▸ Exercise task
Render the entries between the lines holding "Task: Open Sheraton" and "[x=483, y=11]", inclusive, as a Markdown table with the columns Row and Line, leaving out any blank lines. Include only those lines.

▸ Word and element locating data

****

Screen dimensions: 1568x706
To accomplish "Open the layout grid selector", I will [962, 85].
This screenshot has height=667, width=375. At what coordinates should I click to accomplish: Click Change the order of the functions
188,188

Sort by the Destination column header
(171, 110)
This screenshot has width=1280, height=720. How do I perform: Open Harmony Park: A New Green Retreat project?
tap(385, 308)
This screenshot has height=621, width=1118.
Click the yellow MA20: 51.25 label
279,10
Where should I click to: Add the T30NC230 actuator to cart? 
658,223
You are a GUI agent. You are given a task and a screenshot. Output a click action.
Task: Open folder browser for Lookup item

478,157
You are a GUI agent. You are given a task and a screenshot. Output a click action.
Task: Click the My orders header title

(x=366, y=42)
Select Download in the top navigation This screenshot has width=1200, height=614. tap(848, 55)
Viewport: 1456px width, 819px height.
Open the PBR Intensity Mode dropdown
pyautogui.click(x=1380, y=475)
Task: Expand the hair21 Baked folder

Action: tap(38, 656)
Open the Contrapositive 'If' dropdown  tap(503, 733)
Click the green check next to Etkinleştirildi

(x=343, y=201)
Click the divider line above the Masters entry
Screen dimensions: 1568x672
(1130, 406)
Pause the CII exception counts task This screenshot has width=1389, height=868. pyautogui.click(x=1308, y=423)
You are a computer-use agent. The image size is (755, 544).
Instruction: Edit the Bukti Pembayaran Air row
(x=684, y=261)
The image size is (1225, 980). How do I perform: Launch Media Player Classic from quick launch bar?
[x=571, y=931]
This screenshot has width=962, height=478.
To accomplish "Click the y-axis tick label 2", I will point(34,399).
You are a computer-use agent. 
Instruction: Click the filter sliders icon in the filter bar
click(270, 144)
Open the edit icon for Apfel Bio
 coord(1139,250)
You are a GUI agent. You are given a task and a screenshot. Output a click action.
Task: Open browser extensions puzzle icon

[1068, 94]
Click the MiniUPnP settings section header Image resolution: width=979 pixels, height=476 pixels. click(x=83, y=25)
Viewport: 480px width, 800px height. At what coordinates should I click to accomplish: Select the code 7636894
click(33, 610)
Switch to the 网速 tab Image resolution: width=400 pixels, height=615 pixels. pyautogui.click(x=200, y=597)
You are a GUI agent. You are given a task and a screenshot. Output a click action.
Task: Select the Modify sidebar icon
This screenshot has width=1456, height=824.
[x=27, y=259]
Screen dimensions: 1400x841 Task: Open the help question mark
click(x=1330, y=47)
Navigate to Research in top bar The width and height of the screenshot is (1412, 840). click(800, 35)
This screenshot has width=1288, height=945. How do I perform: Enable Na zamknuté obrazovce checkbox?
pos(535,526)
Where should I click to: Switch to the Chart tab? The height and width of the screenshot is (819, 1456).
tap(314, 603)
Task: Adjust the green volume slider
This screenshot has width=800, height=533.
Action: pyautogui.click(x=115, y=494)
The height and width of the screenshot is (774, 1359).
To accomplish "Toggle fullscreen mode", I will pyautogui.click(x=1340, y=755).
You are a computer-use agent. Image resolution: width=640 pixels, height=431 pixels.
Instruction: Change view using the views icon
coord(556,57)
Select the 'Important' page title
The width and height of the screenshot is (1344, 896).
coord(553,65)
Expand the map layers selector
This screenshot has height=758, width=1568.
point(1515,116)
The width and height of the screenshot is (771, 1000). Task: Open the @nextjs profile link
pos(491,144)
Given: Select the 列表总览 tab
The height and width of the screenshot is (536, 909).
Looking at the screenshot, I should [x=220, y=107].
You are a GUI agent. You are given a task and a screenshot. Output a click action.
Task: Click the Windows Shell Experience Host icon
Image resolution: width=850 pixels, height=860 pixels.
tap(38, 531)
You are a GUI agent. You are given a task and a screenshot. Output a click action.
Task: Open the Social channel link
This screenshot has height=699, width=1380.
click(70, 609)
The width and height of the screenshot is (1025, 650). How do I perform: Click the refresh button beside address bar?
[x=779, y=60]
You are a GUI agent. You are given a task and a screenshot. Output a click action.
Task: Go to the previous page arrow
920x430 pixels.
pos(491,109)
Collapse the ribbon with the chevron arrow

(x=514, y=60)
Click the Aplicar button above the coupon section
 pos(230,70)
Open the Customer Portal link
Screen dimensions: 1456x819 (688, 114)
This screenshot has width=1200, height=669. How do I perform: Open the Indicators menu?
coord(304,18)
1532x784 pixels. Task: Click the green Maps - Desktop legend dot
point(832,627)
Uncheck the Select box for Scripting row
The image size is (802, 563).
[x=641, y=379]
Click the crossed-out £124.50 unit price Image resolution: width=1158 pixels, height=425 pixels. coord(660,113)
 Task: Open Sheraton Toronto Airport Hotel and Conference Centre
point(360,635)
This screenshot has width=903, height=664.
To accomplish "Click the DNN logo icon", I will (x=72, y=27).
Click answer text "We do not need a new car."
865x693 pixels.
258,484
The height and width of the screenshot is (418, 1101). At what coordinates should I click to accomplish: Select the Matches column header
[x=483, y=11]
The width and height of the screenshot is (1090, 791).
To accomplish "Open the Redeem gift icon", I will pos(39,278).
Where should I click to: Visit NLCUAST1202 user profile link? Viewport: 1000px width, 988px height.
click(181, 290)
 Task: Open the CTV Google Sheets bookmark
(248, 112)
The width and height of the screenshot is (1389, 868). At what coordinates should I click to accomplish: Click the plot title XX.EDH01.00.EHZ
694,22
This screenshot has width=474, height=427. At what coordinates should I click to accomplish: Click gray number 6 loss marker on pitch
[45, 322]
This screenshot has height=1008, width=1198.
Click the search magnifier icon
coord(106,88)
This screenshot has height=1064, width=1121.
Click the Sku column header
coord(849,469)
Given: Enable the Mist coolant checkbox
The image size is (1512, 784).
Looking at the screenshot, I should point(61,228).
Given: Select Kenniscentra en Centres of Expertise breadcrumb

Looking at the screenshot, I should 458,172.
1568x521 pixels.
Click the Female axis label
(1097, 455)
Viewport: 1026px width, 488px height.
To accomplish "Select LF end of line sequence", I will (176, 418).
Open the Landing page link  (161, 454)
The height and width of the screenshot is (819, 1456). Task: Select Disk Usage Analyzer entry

****

▸ The result
| Row | Line |
|---|---|
| 1 |  Task: Open Sheraton Toronto Airport Hotel and Conference Centre |
| 2 | point(360,635) |
| 3 | This screenshot has width=903, height=664. |
| 4 | To accomplish "Click the DNN logo icon", I will (x=72, y=27). |
| 5 | Click answer text "We do not need a new car." |
| 6 | 865x693 pixels. |
| 7 | 258,484 |
| 8 | The height and width of the screenshot is (418, 1101). At what coordinates should I click to accomplish: Select the Matches column header |
| 9 | [x=483, y=11] |